New law protects children while likely boosting vape shop sales

By Posted on Apr 16 2021 | By

Legislation will stop online sales of vaping products shipped through the U.S. Postal Service

Some might view it as a win-win situation. In early April, Federal law will prevent the sale of nicotine vaping devices and e-liquids unless the buyer’s age can be verified.

The law will apply only to residential addresses. It is formally referred to as the Preventing Online Sales of E-Cigarettes to Children Act.

The impact is not likely to increase or decrease vaping product sales but rather shift them from one buying channel to another. Early on, it appears to benefit vape shops while curtailing sales to youths.

While legally applicable to only shipping via the U.S. Postal Service, major carriers such as UPS and FedEx will voluntarily comply with the law. DHL already prohibits the shipping of vaping and nicotine products in the U.S.

It is expected to take effect in early April after the comment period set by the Postal Service closes toward the end of March.

The law intends to stop sales to minors who purchase the products online and cannot have their age verified as over 18. The law would mandate online age verification for the sale of all e-cigarettes products, and require in-person confirmation upon physical delivery.

As a result, it will significantly reduce such sales by online retailers and likely drive their former adult customers to brick and mortar vape shops. The kids will be out of luck, which is the intent.

There are almost 10,000 vape shops in the U.S. and an estimated 8 million users.

Most vape shops are small businesses with just a few employees. Moreover, while the industry is viewed negatively by some, many customers are either reducing their dependence on nicotine or attempting to eliminate it altogether. A vape shop can offer a transition path to tobacco independence.

One Warrenton shop has already seen an impact of the change in law even before it’s taken effect. “The new law has saved my business. I now will be able to survive,” said Jeff Giocondo, owner of Wikivapes, located at 579 Frost Ave. in the Warrenton Towne Center.

Giocondo, 52, purchased his business just before Covid-19 hit and saw his early sales crash after the lockdown was implemented.

During the later months of Covid-19, when his shop was able to reopen, sales were still sluggish. “People were sitting at home on their computers and thinking, ‘I need some juice. I’ll just order it online instead of going to the shop,’” said Giocondo. That buying option will soon go away.

He is grateful his landlord reduced his rental costs for a few months in mid-2020 to help him get by.

“Recently, I’ve seen a 100 percent increase in my business. I’m getting up to 20 customers a day,” said Giocondo.” Many of those sales were digitally fulfilled in the past by online retailers. The early surge is due in part to some businesses shutting down in advance of the law’s enforcement.

His customers range in age from 21 years old to seniors. Older buyers comprise as much as half of his customers. “I would also say 50 percent of the people who come in here are trying to stop smoking or trying to cut down,” Giocondo said. “We fit those people with the right device and right product for what they need.”

He underscores the benefit of vaping is that no tar is inhaled into the lungs, the main cause of lung cancer, emphysema, COPD, and heart disease, among many other illnesses.
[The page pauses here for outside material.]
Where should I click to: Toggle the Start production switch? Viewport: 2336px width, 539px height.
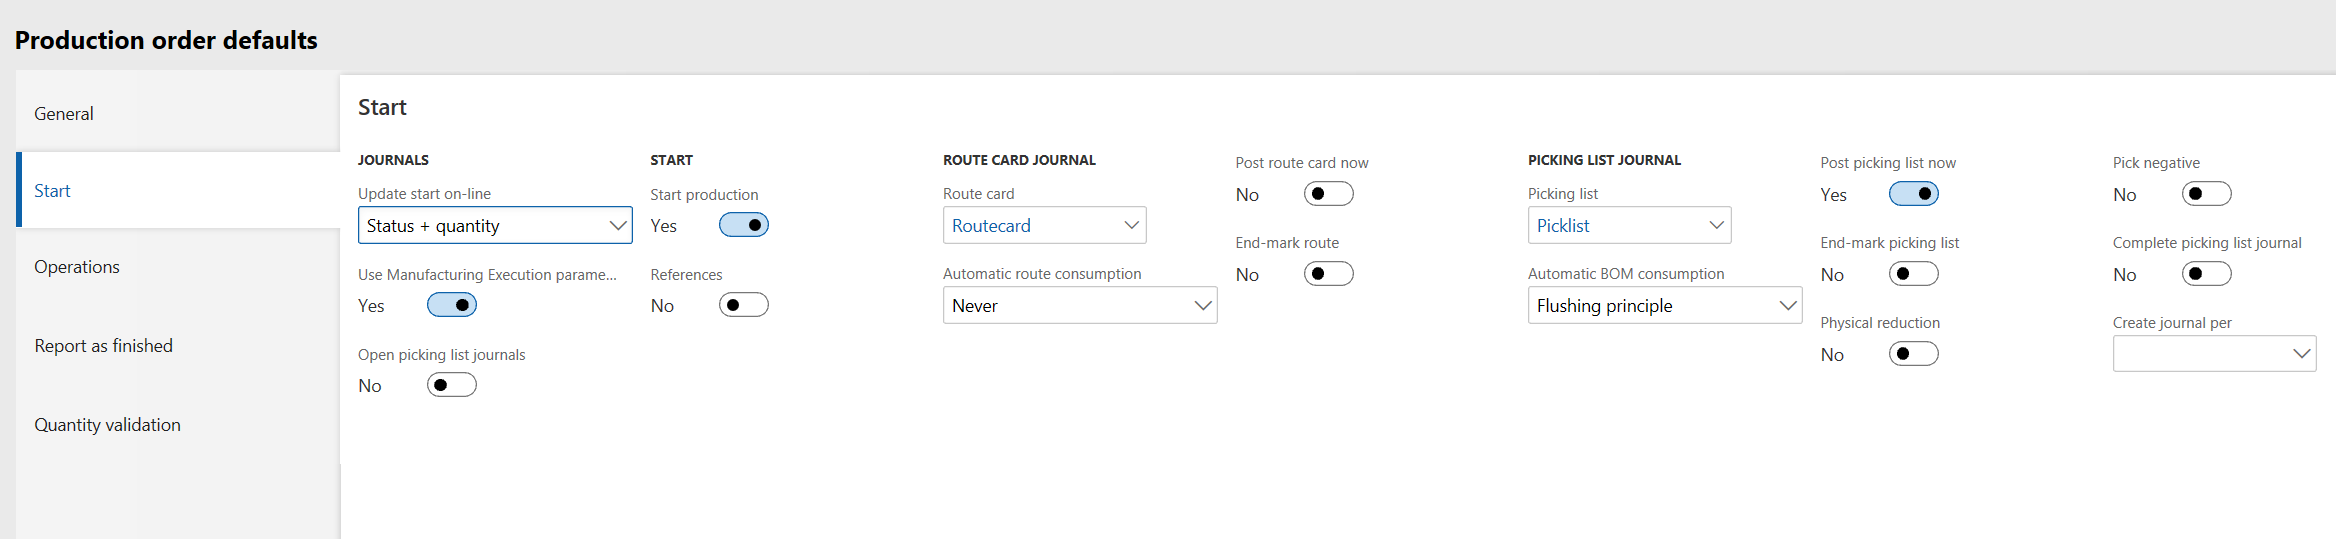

Jenna Causin is the retail face of the business. “There is a perception that users are blowing out these really big clouds and alarming others, saying, ‘What is that doing to my lungs?’

“It’s just the opposite. It’s a lot safer because there is no second-hand smoke you are exposed to. It’s just water vapor people are seeing. It’s environmentally safe,” said Causin.
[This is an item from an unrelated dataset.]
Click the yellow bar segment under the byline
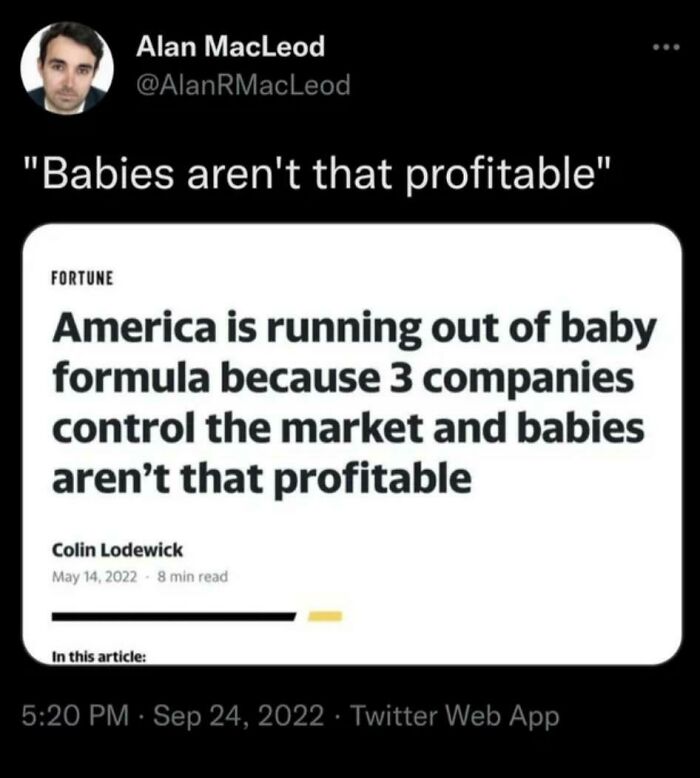The width and height of the screenshot is (700, 778). point(326,614)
She added, “And you can also dial back your use slowly if you are trying to stop altogether. You can go down to zero nicotine and only taste the flavoring.”

Tobacco smoke contains at least 70 cancer-causing chemicals, which can lead to all manner of health issues. Tar is the culprit left behind in the lungs from the incomplete burning of tobacco. The only thing ingested with vaping is nicotine and flavoring.
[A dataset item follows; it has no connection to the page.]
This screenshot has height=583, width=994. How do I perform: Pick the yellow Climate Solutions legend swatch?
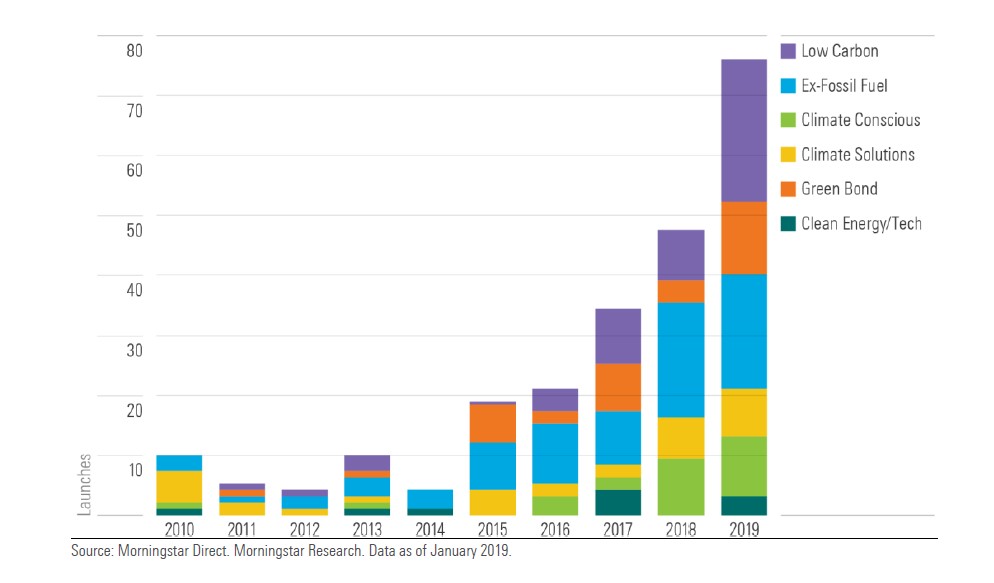click(x=788, y=155)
But where there are winners, there may also be losers. Online retailers will see their customer base evaporating since they will not be able to comply with the age verification mandate on orders, a complex problem not easily overcome.

However, many of them are also wholesalers who will be able to retain that business channel since those sales will not go to residential addresses but rather businesses, mostly shops like Wikivapes.

“This is a case that some might see as government overreach, but it’s benefiting my business while protecting young people,” said Giocondo.

The Tobacco Hut Vape shop at 294 Lee Highway did not respond to a request for comment on the subject.

Published in the March 2021 edition of the Fauquier Times.